论文标题
$(p_7,c_4,c_5)$的最佳$χ$ bunds $ - 免费图
The optimal $χ$-bound for $(P_7,C_4,C_5)$-free graphs
论文作者
论文摘要
在本文中,我们给出了$(P_7,C_4,C_5)$ - 免费图形的最佳$χ$结合功能。我们表明,每一个$(P_7,C_4,C_5)$ - 免费图$ G $具有$χ(g)\ le \ lceil \ frac \ frac {11} {9} {9}ω(g)\ rceil $。为了证明结果,我们使用[K。中获得的分解定理。 Cameron and S. Huang and I. Penev and V. Sivaraman, The class of $({P}_7,{C}_4,{C}_5)$-free graphs: Decomposition, algorithms, and $χ$-boundedness, Journal of Graph Theory 93, 503--552, 2020] combined with careful inductive arguments and a nontrivial use of the König定理进行两分匹配。

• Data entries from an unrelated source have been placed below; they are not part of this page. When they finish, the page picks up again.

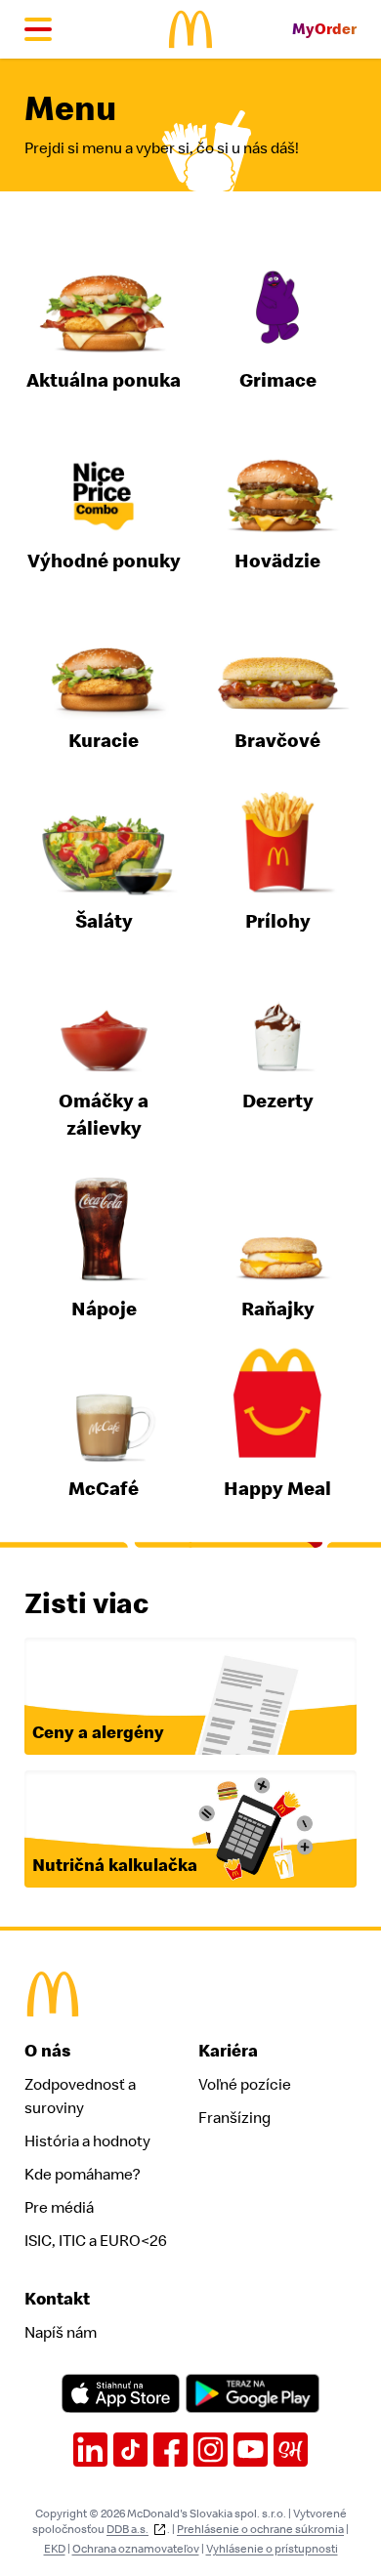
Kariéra (228, 2051)
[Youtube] (250, 2449)
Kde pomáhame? (82, 2174)
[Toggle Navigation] (38, 29)
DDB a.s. (127, 2529)
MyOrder (324, 30)
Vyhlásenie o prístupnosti (272, 2548)
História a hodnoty (87, 2141)
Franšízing (234, 2118)
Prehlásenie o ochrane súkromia (260, 2529)
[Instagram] (210, 2449)
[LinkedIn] (90, 2449)
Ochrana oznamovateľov (135, 2548)
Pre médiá (59, 2208)
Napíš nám (60, 2333)
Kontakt (57, 2299)
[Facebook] (170, 2449)
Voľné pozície (244, 2085)
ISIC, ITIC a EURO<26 (95, 2241)
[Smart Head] (291, 2449)
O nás (47, 2051)
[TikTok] (130, 2449)
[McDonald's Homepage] (191, 29)
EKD (54, 2548)
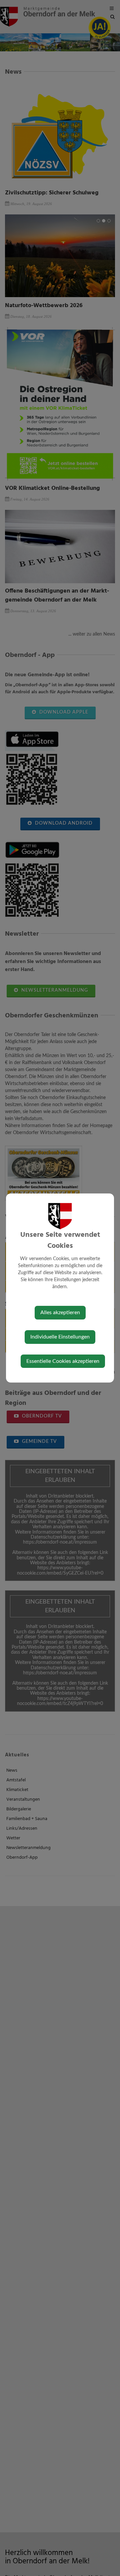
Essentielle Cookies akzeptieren (62, 1361)
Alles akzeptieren (60, 1312)
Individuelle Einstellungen (60, 1337)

In this paper, we give an optimal $χ$-binding function for the class of $(P_7,C_4,C_5)$-free graphs. We show that every $(P_7,C_4,C_5)$-free graph $G$ has $χ(G)\le \lceil \frac{11}{9}ω(G) \rceil$. To prove the result, we use a decomposition theorem obtained in [K. Cameron and S. Huang and I. Penev and V. Sivaraman, The class of $({P}_7,{C}_4,{C}_5)$-free graphs: Decomposition, algorithms, and $χ$-boundedness, Journal of Graph Theory 93, 503--552, 2020] combined with careful inductive arguments and a nontrivial use of the König theorem for bipartite matching.